▶ The problem
Find every line in the rows below that contains the word "menu", and copy each of those lines. Case counts.
▬▬▬▬▬▬
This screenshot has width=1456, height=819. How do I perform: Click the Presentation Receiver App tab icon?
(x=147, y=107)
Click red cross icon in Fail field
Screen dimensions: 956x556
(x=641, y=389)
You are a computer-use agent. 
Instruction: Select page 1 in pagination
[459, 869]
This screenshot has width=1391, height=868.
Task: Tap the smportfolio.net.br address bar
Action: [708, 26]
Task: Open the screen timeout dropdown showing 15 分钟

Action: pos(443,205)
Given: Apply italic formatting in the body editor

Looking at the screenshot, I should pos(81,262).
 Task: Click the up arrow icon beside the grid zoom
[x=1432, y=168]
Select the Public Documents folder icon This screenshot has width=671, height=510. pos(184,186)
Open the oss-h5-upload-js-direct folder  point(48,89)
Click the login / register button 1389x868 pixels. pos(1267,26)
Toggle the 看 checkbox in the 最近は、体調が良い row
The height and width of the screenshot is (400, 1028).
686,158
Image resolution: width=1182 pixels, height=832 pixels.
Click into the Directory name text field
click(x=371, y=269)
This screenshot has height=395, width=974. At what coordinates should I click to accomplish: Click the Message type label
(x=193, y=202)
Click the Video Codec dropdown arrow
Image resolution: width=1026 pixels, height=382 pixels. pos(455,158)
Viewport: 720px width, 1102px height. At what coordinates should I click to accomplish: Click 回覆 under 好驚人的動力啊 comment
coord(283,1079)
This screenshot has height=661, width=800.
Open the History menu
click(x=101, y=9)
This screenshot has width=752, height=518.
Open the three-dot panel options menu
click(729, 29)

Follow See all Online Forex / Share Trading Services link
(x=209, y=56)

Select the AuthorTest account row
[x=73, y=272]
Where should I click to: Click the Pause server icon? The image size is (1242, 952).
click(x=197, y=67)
▬▬▬▬▬▬
▶ Exercise output
Open the History menu
Open the three-dot panel options menu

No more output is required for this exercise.